Télécoms. La fibre optique dans la ligne de mire d’Orange Maroc
L’enjeu est majeur pour cet opérateur télécom qui appelle à une révision du cadre réglementaire actuel afin que Maroc télécom accepte de partager ses équipements dédiés au réseau fixe. L’ADSL n’est plus une priorité pour Orange qui mise gros sur la fibre optique.

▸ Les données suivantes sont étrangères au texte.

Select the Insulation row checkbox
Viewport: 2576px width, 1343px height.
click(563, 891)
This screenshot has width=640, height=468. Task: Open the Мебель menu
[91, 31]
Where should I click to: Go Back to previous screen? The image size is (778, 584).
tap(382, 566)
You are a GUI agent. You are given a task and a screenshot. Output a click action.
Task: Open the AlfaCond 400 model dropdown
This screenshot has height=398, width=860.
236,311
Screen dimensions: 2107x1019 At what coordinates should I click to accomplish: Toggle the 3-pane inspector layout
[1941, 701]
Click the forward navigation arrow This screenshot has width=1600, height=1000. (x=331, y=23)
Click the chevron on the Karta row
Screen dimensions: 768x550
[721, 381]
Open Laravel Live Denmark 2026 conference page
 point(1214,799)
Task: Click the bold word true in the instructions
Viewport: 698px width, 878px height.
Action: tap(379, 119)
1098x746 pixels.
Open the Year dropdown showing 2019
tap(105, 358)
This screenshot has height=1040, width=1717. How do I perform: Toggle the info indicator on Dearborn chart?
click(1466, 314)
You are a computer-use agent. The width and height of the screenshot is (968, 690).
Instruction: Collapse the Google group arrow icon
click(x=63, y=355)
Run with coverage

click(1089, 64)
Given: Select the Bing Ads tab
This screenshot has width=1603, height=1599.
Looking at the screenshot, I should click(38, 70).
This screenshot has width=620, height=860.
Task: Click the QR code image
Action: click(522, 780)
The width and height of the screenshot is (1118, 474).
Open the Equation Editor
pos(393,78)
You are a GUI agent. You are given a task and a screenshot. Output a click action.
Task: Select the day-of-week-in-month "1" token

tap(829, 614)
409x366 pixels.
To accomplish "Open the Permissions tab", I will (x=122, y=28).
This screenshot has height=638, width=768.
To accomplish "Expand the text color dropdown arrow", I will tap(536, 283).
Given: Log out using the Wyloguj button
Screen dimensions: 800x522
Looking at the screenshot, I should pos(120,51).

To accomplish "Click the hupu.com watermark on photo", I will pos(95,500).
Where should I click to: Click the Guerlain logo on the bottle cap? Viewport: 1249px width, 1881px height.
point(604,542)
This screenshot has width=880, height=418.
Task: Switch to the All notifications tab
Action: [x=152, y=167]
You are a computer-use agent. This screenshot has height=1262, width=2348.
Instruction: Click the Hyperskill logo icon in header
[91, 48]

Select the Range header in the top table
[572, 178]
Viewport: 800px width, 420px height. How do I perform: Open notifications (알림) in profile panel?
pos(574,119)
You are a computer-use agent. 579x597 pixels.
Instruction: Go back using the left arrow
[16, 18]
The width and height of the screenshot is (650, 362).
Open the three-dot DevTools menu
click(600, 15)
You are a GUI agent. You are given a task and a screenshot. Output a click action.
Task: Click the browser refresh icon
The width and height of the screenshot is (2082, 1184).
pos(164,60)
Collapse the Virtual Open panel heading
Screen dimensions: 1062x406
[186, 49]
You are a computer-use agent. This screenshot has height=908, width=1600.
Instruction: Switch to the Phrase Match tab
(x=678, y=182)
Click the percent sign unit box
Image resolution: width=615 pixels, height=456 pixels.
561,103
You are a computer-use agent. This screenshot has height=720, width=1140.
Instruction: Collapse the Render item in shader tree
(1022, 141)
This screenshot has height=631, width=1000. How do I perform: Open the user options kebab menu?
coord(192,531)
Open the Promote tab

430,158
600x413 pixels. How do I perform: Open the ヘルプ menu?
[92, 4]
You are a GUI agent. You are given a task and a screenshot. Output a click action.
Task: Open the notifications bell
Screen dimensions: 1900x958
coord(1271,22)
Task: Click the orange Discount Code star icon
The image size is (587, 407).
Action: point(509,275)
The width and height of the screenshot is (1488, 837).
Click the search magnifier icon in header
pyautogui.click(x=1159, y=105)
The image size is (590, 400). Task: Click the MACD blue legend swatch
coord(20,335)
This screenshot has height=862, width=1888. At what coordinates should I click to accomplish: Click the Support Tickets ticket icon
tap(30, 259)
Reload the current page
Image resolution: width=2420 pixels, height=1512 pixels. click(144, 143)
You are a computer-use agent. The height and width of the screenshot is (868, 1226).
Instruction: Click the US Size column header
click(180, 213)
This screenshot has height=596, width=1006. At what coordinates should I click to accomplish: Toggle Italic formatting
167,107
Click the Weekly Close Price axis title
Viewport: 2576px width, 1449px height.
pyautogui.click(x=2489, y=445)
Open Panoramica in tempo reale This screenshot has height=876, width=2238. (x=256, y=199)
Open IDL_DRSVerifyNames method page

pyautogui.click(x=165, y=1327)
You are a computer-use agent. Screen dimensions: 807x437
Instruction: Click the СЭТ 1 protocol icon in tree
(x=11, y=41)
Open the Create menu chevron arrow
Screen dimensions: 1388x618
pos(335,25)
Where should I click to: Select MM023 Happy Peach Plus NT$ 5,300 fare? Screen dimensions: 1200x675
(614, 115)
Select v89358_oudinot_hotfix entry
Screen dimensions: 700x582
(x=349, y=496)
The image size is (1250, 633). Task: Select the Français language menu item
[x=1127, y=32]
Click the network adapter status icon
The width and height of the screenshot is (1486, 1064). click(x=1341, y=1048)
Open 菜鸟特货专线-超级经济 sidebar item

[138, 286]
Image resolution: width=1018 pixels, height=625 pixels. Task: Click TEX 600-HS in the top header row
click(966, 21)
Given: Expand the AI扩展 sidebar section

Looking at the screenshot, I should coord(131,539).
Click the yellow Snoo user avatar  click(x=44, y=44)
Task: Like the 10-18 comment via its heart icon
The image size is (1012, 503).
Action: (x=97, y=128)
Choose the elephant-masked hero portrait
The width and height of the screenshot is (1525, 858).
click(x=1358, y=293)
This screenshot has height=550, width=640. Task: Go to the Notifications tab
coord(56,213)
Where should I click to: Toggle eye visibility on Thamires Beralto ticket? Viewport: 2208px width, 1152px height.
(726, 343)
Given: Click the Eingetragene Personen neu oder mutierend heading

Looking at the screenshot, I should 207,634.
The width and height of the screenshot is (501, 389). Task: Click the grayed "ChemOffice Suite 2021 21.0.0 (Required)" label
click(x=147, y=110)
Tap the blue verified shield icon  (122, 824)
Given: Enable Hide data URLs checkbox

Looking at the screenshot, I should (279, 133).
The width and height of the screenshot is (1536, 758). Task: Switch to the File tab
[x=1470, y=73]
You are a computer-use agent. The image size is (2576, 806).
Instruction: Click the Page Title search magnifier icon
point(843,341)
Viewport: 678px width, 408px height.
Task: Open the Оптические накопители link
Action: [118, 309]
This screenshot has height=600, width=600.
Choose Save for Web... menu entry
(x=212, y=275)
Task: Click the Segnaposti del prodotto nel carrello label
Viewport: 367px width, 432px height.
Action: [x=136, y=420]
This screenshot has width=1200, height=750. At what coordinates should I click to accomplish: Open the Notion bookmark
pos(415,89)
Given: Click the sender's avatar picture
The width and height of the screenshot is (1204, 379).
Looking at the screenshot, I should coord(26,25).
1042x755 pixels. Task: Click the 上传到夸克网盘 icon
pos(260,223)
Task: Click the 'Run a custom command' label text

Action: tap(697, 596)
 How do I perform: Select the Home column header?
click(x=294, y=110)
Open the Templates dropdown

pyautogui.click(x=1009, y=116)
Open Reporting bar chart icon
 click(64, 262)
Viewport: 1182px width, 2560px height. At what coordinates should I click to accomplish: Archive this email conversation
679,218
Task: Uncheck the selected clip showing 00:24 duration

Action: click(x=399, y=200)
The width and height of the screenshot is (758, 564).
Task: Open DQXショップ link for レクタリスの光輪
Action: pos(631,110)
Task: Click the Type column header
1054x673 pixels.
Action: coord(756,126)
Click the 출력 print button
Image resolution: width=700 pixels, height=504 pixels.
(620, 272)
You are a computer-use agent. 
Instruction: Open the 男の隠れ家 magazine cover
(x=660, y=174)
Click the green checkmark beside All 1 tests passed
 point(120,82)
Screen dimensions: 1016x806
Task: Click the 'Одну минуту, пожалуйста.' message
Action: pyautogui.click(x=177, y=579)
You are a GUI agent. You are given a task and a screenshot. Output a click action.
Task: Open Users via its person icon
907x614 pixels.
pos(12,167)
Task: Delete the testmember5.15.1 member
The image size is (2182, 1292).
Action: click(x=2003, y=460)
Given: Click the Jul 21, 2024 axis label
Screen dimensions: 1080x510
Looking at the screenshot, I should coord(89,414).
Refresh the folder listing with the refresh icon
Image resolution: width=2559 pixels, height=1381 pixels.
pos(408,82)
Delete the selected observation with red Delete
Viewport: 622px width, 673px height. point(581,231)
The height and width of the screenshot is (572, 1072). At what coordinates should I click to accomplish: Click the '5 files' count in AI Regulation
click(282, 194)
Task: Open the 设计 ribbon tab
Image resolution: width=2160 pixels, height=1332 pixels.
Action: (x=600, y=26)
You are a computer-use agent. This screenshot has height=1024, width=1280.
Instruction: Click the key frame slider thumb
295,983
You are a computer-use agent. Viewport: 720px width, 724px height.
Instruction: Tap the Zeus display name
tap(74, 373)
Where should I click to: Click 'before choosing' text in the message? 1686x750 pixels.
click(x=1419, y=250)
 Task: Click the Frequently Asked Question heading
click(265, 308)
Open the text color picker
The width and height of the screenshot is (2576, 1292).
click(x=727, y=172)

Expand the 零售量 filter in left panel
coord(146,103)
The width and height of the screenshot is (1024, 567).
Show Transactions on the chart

Comme chaque année, quelque 1.200 hommes clés du groupe (dirigeants, responsables RH, marketing, commercial…) se sont réunis. Le choix du lieu s’est porté sur Marrakech, une décision de Stéphane Richard, Pdg du groupe. "La symbolique est forte. Elle exprime l’importance donnée au Maroc- 10% des revenus pour la zone Afrique-Moyen Orient- dans la stratégie Groupe", déclare à la presse Bruno Mettling, DGA Orange et PDG pour la région Afrique-Moyen-Orient, en marge de ce "leader meeting".
>Bilan du rebranding. Six mois après le changement officiel de nom et le lancement de l’opération du rebranding, le temps est à un premier bilan. Autrement dit, savoir si la nouvelle marque a su prendre sa place par rapport à une ancienne marque qui avait une notoriété et une histoire installées.
Le premier indicateur pour apprécier un rebranding est le suivant: combien de temps met la nouvelle marque à retrouver la notoriété de celle qu’elle remplace? A en croire Bruno Mettling, en à peine six mois, la notoriété d’Orange Maroc a atteint celle de Méditel et l’a même surpassée.
Comment mesure-t-on cet indicateur? Orange a eu recours au brand tracking, une méthode de sondage consistant à poser des questions sur l’image que renvoie une marque, sa place, si elle est citée spontanément ou pas…
Au-delà de la notoriété, le volet commercial semble également satisfaisant.
"Nous avons durant cette période gagné des centaines de milliers de nouveaux clients grâce aux nouvelles offres commerciales que nous avons lancées", ajoute M.Mettling.
Il s’agit par exemple des offres "corridor" permettant à la communauté marocaine présente à l’étranger d’appeler à tarif réduit, de la révision des tarifs du roaming (voix et data) dans les pays d’Europe, d’Afrique et du Moyen Orient, là où Orange est présent. …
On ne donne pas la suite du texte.